Todo se difumina después. No sé cuando empecé a quererla, cuándo mi vida dejó de entenderse sin la suya. No recuerdo cuándo conocí a su familia ni la primera vez que visite su pueblo. Me fui a vivir a Barcelona, en un alarde de irresponsabilidad que aún me recuerdan algunas pesadillas. Volví a Bilbao, vivimos juntas un tiempo. Nos fue regular. Voló algún cubo que otro, nos escuchamos follar y discutir, discutimos, nos emborrachamos, hablamos de la lista de la compra y del miedo. Desayunabamos queso de untar viendo Espejo Público. En aquella época llegó a nuestras vidas esa bata azul de lunares que aún se cuela en algunas de nuestras fotos. Es de Primark y resiste. Quizá esto sea lo más sorprendente de todo lo que he contado hasta ahora. Nació en Mar del Plata y las dos amamos el dulce de leche; es atenta y cariñosa hasta reventar; se enfada y prende como la dinamita; abraza y acoge como lo hacen las gatas con sus crías: con lametazos y arañazos, según pidan las circunstancias. Nos hemos visto mear, helar, soñar, cagar, hablar, vomitar, crecer, comer, soñar, reír, romper, fracasar, triunfar, sudar, llorar. Sobre todo, llorar. Llorar de risa y llorar desconsoladas. Nos hemos rescatado de cientos de peligros y nos hemos arrojado juntas a otros.

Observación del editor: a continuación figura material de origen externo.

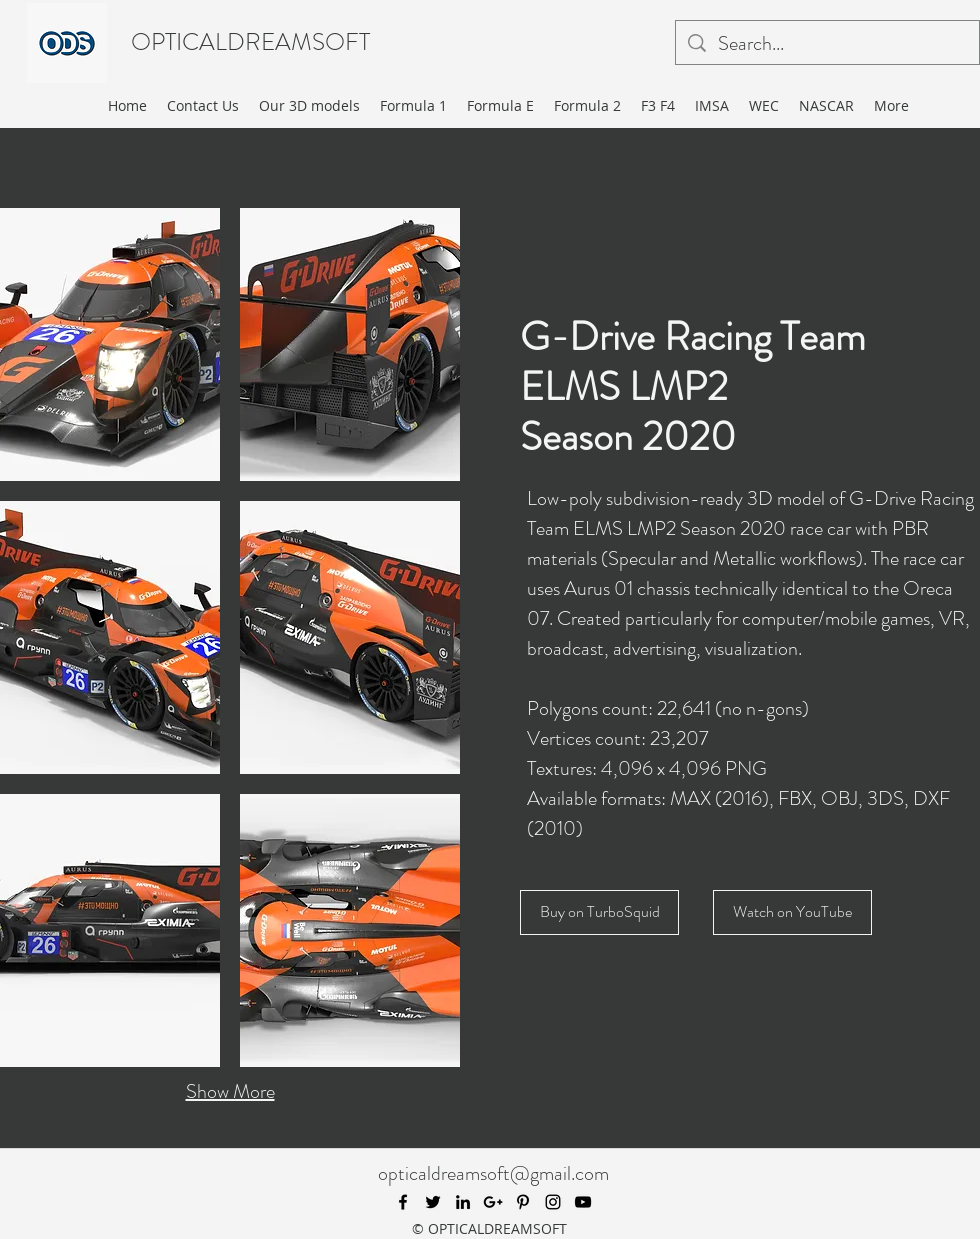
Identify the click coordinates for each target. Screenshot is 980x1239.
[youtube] (583, 1202)
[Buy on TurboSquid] (599, 912)
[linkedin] (463, 1202)
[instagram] (553, 1202)
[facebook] (403, 1202)
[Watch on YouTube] (792, 912)
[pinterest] (523, 1202)
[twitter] (433, 1202)
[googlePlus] (493, 1202)
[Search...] (827, 44)
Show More (230, 1091)
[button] (110, 344)
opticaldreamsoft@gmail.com (493, 1173)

Me costó mucho detectar cuáles eran las cosas que no me gustaban de ellas. Puedo decir, con algunos matices, que he vivido procesos que tienen mucho que ver con el enamoramiento con casi todas mis amigas: admiración profunda, idealización, el típico  hablar a todo el mundo de sus virtudes, buscar y proponer planes, alardear de nuestra amistad, colgar mensajes amorosos en redes sociales. Eso sí, amar a alguien sin la presión del amor romántico de fondo, tradicionalmente vinculado sobre todo al ámbito de la pareja, ofrece muchísimas posibilidades. Amar sin miedo a la decepción es amar con mucha más libertad. Es amar mucho.

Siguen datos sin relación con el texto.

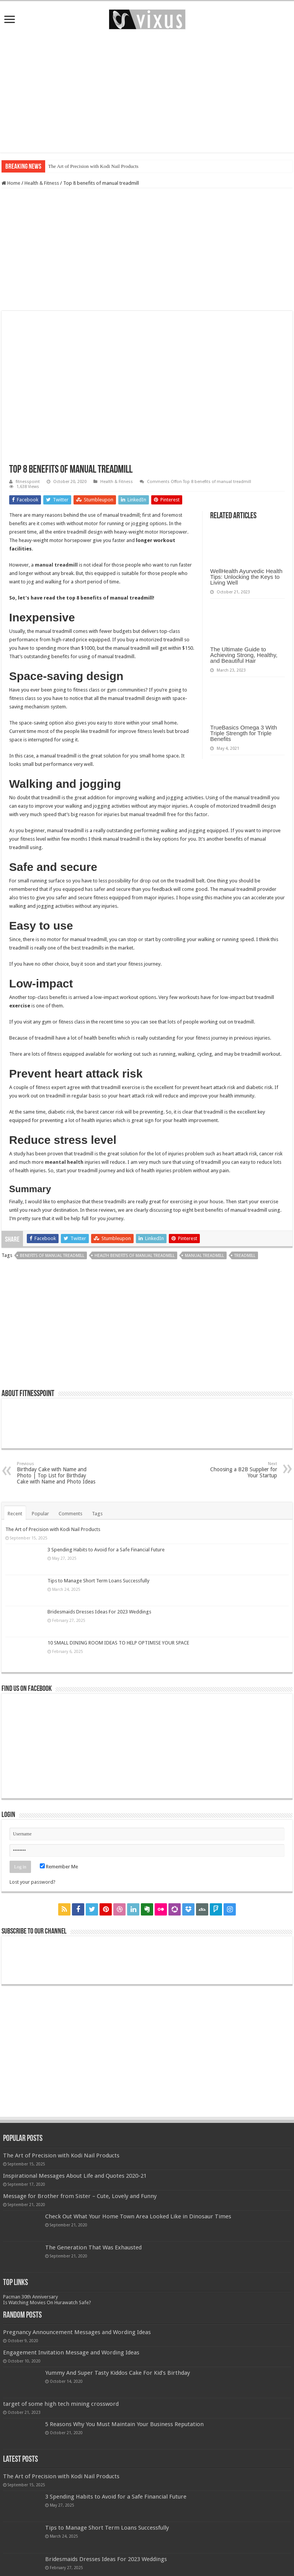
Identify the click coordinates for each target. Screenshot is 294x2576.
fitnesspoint (28, 481)
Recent (15, 1513)
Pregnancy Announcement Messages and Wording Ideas (77, 2332)
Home (11, 183)
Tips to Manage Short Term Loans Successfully (98, 1581)
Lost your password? (33, 1882)
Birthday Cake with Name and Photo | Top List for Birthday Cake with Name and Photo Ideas (56, 1473)
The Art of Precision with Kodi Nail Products (93, 166)
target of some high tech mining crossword (61, 2403)
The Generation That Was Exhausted (93, 2247)
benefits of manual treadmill (52, 1255)
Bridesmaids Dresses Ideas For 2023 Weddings (99, 1612)
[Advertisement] (147, 91)
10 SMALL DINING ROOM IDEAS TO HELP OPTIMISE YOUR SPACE (118, 1643)
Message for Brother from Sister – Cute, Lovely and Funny (80, 2196)
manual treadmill (204, 1255)
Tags (97, 1513)
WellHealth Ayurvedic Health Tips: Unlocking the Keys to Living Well (246, 577)
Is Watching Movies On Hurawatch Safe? (47, 2302)
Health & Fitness (41, 183)
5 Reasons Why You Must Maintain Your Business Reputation (124, 2424)
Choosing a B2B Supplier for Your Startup (238, 1470)
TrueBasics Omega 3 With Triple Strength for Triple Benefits (243, 733)
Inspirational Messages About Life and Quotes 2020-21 (75, 2175)
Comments (70, 1513)
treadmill (244, 1255)
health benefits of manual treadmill (135, 1255)
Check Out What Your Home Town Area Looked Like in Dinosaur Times (138, 2216)
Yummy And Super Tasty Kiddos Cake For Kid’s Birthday (117, 2372)
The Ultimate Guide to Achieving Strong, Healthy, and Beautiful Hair (244, 655)
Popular (40, 1513)
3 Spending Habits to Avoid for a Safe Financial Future (106, 1549)
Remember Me (59, 1867)
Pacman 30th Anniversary (30, 2297)
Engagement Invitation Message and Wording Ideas (71, 2352)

A pesar de todo lo que podemos mejorar en nuestra forma de querer a nuestras amigas, los aprendizajes que nos brinda este amor están aún inexplorados. Porque no. Nada de eso. No es un amor de segunda aunque sea el único amor de pareja el único que no necesita de complementos. ¿Cómo es posible que digamos ‘amor’ y todas entendamos que hablamos de amor a las parejas? Aunque, ¿cómo es posible que si pensamos en una pareja, en vez de pensar en dos personas, sólo nos venga a la cabeza una relación sexoafectiva? ¿No somos mi compañera de trabajo y yo una pareja? ¿No somos Flor y yo otra?

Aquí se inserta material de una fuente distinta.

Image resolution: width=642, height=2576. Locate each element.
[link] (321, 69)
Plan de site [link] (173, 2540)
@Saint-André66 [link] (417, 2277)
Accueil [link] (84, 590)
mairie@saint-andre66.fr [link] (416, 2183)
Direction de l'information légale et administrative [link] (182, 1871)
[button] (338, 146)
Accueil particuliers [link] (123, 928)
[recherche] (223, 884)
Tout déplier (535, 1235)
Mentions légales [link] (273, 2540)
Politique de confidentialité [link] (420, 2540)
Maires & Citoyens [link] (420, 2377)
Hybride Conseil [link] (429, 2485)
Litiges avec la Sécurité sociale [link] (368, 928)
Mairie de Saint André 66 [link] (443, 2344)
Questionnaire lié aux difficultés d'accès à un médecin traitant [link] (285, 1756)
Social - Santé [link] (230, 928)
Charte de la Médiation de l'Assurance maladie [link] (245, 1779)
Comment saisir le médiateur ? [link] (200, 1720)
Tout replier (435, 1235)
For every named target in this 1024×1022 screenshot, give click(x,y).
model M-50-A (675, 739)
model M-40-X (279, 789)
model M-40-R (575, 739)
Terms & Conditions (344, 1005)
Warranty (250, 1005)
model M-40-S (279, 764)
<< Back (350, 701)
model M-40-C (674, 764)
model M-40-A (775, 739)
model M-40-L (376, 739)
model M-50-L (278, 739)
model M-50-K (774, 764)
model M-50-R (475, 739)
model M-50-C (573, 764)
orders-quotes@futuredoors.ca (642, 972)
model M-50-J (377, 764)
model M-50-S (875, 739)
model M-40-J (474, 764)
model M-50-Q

Es precisamente esa jerarquía entre los amores la que provoca tantas dependencias en el ámbito de la pareja. La familia, ese amor que no se elige, estable, única, que te obliga a pasar por todos los aros que más detestas; la pareja, esa pieza que eliges para dejar de elegir, la que tiene que atender a todas tus necesidades, la pareja, una y poco libre; las amigas, el amor más superficial, cambiable, inestable, más ligado a ir de bares que a ir al médico. En el que menos pensamos, en el que menos creemos, pero, quizá, uno de los más nos sostenga o podría sostenernos. Los discursos en torno al poliamor, tradicionalmente vinculados al amor sexoafectivo entre más de dos personas, suponen ciertas rupturas con el statu quo, pero lo cierto es que todas vivimos relaciones poliamorosas. Quien ama sólo a una persona, no ama a nadie. A amar se aprende amando.